The only exception is the testifying medical expert, Dr. Efobi, who noted that there was evidence of pain, but testified, “my concern was the psychiatric.” Tr. 76. Further, because this hearing was telephonic, Dr. Efobi could hear but did not observe Plaintiff.
Accordingly, I urge the District Court to find that the proof is very strong and that there is no contrary substantial evidence and direct that benefits be awarded for the period from December 9, 2017, through November 12, 2019.
V. Conclusion
Based on the foregoing, I recommend that Plaintiff's Motion to Reverse the Decision of the Commissioner (ECF No. 11) for an award of benefits be GRANTED and the Commissioner's Motion to Affirm her Decision (ECF No. 13) be DENIED. Any objection to this report and recommendation must be specific and must be served and filed with the Clerk of the Court within fourteen (14) days of its receipt.
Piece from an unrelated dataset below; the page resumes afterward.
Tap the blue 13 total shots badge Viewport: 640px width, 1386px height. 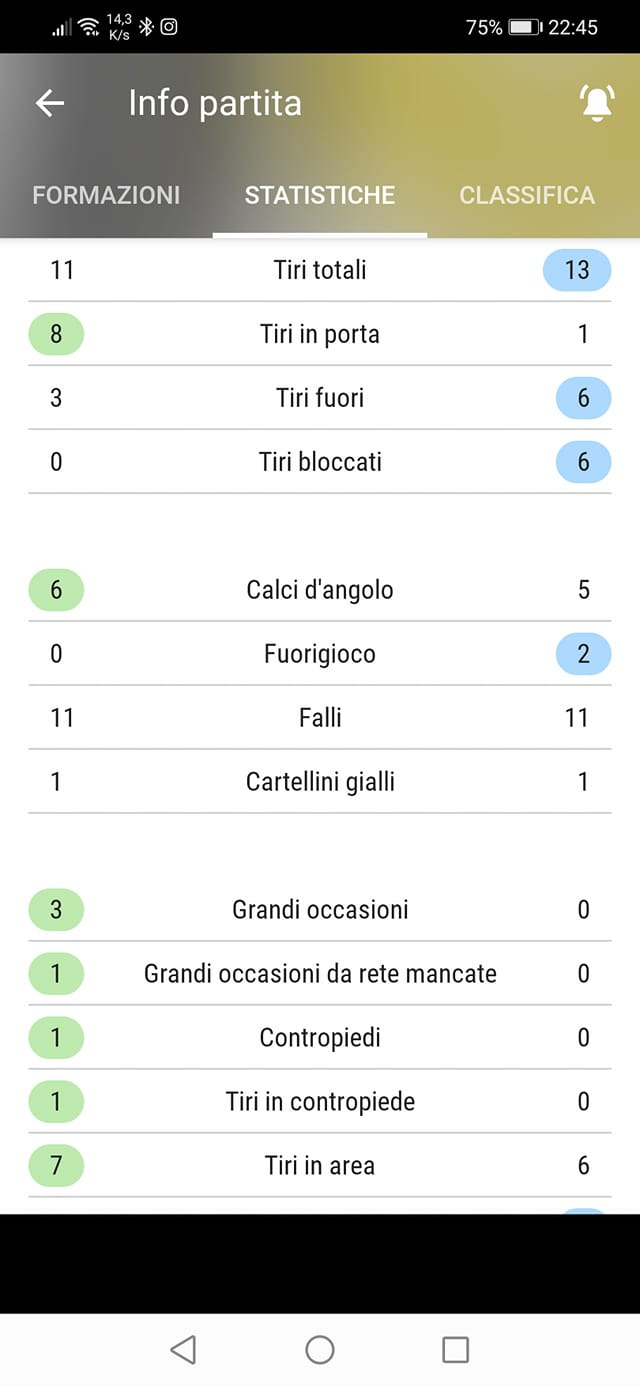[577, 270]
See Fed.R.Civ.P. 72(b)(2); DRI LR Cv 72(d). Failure to file specific objections in a timely manner constitutes waiver of the right to review by the district judge and the right to appeal the Court's decision. See United States v. Lugo Guerrero, 524 F.3d 5, 14 (1st Cir. 2008); Park Motor Mart, Inc. v. Ford Motor Co., 616 F.2d 603, 605 (1st Cir. 1980).